## Task directions
Every single line below has to be printed once more, exactly.

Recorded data
==========

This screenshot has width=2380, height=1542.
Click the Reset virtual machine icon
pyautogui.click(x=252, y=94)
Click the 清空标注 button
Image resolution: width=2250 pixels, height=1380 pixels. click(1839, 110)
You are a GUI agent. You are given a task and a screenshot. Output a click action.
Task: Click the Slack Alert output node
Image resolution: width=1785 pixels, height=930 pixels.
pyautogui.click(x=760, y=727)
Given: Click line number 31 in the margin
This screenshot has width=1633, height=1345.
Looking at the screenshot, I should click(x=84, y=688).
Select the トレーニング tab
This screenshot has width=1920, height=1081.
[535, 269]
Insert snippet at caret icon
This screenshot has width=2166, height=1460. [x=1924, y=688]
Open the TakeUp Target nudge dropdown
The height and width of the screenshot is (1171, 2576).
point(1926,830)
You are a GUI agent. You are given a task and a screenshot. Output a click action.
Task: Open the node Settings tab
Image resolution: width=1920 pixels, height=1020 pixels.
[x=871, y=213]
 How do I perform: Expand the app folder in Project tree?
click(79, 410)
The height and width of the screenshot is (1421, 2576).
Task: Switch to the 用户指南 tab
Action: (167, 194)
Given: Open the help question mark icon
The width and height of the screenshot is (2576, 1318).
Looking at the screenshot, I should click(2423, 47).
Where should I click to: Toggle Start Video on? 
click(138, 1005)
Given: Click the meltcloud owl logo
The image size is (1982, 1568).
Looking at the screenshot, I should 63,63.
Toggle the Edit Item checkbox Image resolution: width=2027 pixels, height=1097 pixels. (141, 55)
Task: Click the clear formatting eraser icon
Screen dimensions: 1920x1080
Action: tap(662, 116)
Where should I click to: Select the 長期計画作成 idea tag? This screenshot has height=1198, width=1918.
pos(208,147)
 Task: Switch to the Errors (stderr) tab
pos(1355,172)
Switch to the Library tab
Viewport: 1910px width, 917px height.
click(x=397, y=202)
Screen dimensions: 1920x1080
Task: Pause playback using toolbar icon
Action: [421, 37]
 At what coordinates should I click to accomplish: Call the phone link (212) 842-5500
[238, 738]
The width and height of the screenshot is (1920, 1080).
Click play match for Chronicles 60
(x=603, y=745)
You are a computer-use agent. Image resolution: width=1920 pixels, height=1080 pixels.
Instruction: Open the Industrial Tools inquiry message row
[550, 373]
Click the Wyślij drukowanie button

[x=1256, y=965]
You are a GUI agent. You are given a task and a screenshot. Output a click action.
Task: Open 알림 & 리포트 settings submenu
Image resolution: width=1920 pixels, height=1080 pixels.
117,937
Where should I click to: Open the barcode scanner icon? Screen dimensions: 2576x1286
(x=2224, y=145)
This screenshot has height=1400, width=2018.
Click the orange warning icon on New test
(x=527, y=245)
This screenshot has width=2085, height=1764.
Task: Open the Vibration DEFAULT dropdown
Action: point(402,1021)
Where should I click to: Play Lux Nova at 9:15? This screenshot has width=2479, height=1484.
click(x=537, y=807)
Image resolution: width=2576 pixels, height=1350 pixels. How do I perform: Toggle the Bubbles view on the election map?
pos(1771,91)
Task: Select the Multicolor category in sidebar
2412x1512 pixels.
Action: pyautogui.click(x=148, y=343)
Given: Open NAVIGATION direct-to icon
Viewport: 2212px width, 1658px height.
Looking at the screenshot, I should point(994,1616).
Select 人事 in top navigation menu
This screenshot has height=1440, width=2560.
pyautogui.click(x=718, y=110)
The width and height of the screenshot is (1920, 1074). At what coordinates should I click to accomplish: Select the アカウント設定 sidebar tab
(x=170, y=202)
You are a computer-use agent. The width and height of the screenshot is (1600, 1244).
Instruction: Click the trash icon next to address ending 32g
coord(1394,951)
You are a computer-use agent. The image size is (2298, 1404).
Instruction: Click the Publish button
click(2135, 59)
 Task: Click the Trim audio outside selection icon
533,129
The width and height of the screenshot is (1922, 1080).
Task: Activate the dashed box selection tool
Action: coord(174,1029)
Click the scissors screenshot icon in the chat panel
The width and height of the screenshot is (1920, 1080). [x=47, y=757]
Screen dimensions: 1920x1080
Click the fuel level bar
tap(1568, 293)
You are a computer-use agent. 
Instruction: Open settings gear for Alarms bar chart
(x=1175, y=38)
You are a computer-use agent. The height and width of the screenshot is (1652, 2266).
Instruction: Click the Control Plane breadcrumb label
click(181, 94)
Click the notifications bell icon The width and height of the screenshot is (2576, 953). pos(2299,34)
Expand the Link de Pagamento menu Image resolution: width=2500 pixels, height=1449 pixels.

==========

## Result for this task
This screenshot has width=2380, height=1542.
Click the Reset virtual machine icon
pyautogui.click(x=252, y=94)
Click the 清空标注 button
Image resolution: width=2250 pixels, height=1380 pixels. click(1839, 110)
You are a GUI agent. You are given a task and a screenshot. Output a click action.
Task: Click the Slack Alert output node
Image resolution: width=1785 pixels, height=930 pixels.
pyautogui.click(x=760, y=727)
Given: Click line number 31 in the margin
This screenshot has width=1633, height=1345.
Looking at the screenshot, I should click(x=84, y=688).
Select the トレーニング tab
This screenshot has width=1920, height=1081.
[535, 269]
Insert snippet at caret icon
This screenshot has width=2166, height=1460. [x=1924, y=688]
Open the TakeUp Target nudge dropdown
The height and width of the screenshot is (1171, 2576).
point(1926,830)
You are a GUI agent. You are given a task and a screenshot. Output a click action.
Task: Open the node Settings tab
Image resolution: width=1920 pixels, height=1020 pixels.
[x=871, y=213]
 How do I perform: Expand the app folder in Project tree?
click(79, 410)
The height and width of the screenshot is (1421, 2576).
Task: Switch to the 用户指南 tab
Action: (167, 194)
Given: Open the help question mark icon
The width and height of the screenshot is (2576, 1318).
Looking at the screenshot, I should click(2423, 47).
Where should I click to: Toggle Start Video on? 
click(138, 1005)
Given: Click the meltcloud owl logo
The image size is (1982, 1568).
Looking at the screenshot, I should 63,63.
Toggle the Edit Item checkbox Image resolution: width=2027 pixels, height=1097 pixels. (141, 55)
Task: Click the clear formatting eraser icon
Screen dimensions: 1920x1080
Action: tap(662, 116)
Where should I click to: Select the 長期計画作成 idea tag? This screenshot has height=1198, width=1918.
pos(208,147)
 Task: Switch to the Errors (stderr) tab
pos(1355,172)
Switch to the Library tab
Viewport: 1910px width, 917px height.
click(x=397, y=202)
Screen dimensions: 1920x1080
Task: Pause playback using toolbar icon
Action: [421, 37]
 At what coordinates should I click to accomplish: Call the phone link (212) 842-5500
[238, 738]
The width and height of the screenshot is (1920, 1080).
Click play match for Chronicles 60
(x=603, y=745)
You are a computer-use agent. Image resolution: width=1920 pixels, height=1080 pixels.
Instruction: Open the Industrial Tools inquiry message row
[550, 373]
Click the Wyślij drukowanie button

[x=1256, y=965]
You are a GUI agent. You are given a task and a screenshot. Output a click action.
Task: Open 알림 & 리포트 settings submenu
Image resolution: width=1920 pixels, height=1080 pixels.
117,937
Where should I click to: Open the barcode scanner icon? Screen dimensions: 2576x1286
(x=2224, y=145)
This screenshot has height=1400, width=2018.
Click the orange warning icon on New test
(x=527, y=245)
This screenshot has width=2085, height=1764.
Task: Open the Vibration DEFAULT dropdown
Action: point(402,1021)
Where should I click to: Play Lux Nova at 9:15? This screenshot has width=2479, height=1484.
click(x=537, y=807)
Image resolution: width=2576 pixels, height=1350 pixels. How do I perform: Toggle the Bubbles view on the election map?
pos(1771,91)
Task: Select the Multicolor category in sidebar
2412x1512 pixels.
Action: pyautogui.click(x=148, y=343)
Given: Open NAVIGATION direct-to icon
Viewport: 2212px width, 1658px height.
Looking at the screenshot, I should point(994,1616).
Select 人事 in top navigation menu
This screenshot has height=1440, width=2560.
pyautogui.click(x=718, y=110)
The width and height of the screenshot is (1920, 1074). At what coordinates should I click to accomplish: Select the アカウント設定 sidebar tab
(x=170, y=202)
You are a computer-use agent. The width and height of the screenshot is (1600, 1244).
Instruction: Click the trash icon next to address ending 32g
coord(1394,951)
You are a computer-use agent. The image size is (2298, 1404).
Instruction: Click the Publish button
click(2135, 59)
 Task: Click the Trim audio outside selection icon
533,129
The width and height of the screenshot is (1922, 1080).
Task: Activate the dashed box selection tool
Action: coord(174,1029)
Click the scissors screenshot icon in the chat panel
The width and height of the screenshot is (1920, 1080). [x=47, y=757]
Screen dimensions: 1920x1080
Click the fuel level bar
tap(1568, 293)
You are a computer-use agent. 
Instruction: Open settings gear for Alarms bar chart
(x=1175, y=38)
You are a computer-use agent. The height and width of the screenshot is (1652, 2266).
Instruction: Click the Control Plane breadcrumb label
click(181, 94)
Click the notifications bell icon The width and height of the screenshot is (2576, 953). pos(2299,34)
Expand the Link de Pagamento menu Image resolution: width=2500 pixels, height=1449 pixels.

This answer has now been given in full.